Target position records
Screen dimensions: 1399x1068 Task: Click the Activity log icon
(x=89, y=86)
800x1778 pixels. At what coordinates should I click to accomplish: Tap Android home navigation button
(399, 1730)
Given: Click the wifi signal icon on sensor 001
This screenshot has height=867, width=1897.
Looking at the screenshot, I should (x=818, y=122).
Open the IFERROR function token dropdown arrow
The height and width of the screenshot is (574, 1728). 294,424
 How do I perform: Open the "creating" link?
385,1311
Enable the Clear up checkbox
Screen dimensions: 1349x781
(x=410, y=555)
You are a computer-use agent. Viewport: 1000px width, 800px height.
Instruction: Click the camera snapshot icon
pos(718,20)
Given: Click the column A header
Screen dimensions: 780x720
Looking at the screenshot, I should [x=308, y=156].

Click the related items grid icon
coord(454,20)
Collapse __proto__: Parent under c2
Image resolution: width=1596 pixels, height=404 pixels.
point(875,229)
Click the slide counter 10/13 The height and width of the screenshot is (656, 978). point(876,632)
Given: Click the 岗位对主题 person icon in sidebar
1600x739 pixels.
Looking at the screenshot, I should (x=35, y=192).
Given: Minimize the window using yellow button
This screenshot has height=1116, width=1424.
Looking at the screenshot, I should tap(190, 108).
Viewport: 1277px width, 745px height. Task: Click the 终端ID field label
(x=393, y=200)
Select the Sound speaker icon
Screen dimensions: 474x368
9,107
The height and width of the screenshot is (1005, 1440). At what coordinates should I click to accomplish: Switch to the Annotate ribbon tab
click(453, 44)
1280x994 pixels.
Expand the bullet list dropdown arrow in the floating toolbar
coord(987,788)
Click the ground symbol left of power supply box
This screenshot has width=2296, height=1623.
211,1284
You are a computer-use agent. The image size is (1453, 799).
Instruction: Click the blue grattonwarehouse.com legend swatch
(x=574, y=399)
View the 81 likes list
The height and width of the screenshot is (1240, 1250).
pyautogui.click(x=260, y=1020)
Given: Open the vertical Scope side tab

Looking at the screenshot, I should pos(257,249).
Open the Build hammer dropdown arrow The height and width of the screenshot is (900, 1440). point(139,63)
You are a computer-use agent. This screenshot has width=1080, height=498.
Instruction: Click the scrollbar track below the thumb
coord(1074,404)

(TASK TO CARRY OUT)
Copy out every line of the items above word for word.

(THE SOLUTION)
Screen dimensions: 1399x1068 Task: Click the Activity log icon
(x=89, y=86)
800x1778 pixels. At what coordinates should I click to accomplish: Tap Android home navigation button
(399, 1730)
Given: Click the wifi signal icon on sensor 001
This screenshot has height=867, width=1897.
Looking at the screenshot, I should (x=818, y=122).
Open the IFERROR function token dropdown arrow
The height and width of the screenshot is (574, 1728). 294,424
 How do I perform: Open the "creating" link?
385,1311
Enable the Clear up checkbox
Screen dimensions: 1349x781
(x=410, y=555)
You are a computer-use agent. Viewport: 1000px width, 800px height.
Instruction: Click the camera snapshot icon
pos(718,20)
Given: Click the column A header
Screen dimensions: 780x720
Looking at the screenshot, I should [x=308, y=156].

Click the related items grid icon
coord(454,20)
Collapse __proto__: Parent under c2
Image resolution: width=1596 pixels, height=404 pixels.
point(875,229)
Click the slide counter 10/13 The height and width of the screenshot is (656, 978). point(876,632)
Given: Click the 岗位对主题 person icon in sidebar
1600x739 pixels.
Looking at the screenshot, I should (x=35, y=192).
Given: Minimize the window using yellow button
This screenshot has height=1116, width=1424.
Looking at the screenshot, I should tap(190, 108).
Viewport: 1277px width, 745px height. Task: Click the 终端ID field label
(x=393, y=200)
Select the Sound speaker icon
Screen dimensions: 474x368
9,107
The height and width of the screenshot is (1005, 1440). At what coordinates should I click to accomplish: Switch to the Annotate ribbon tab
click(453, 44)
1280x994 pixels.
Expand the bullet list dropdown arrow in the floating toolbar
coord(987,788)
Click the ground symbol left of power supply box
This screenshot has width=2296, height=1623.
211,1284
You are a computer-use agent. The image size is (1453, 799).
Instruction: Click the blue grattonwarehouse.com legend swatch
(x=574, y=399)
View the 81 likes list
The height and width of the screenshot is (1240, 1250).
pyautogui.click(x=260, y=1020)
Given: Open the vertical Scope side tab

Looking at the screenshot, I should pos(257,249).
Open the Build hammer dropdown arrow The height and width of the screenshot is (900, 1440). point(139,63)
You are a computer-use agent. This screenshot has width=1080, height=498.
Instruction: Click the scrollbar track below the thumb
coord(1074,404)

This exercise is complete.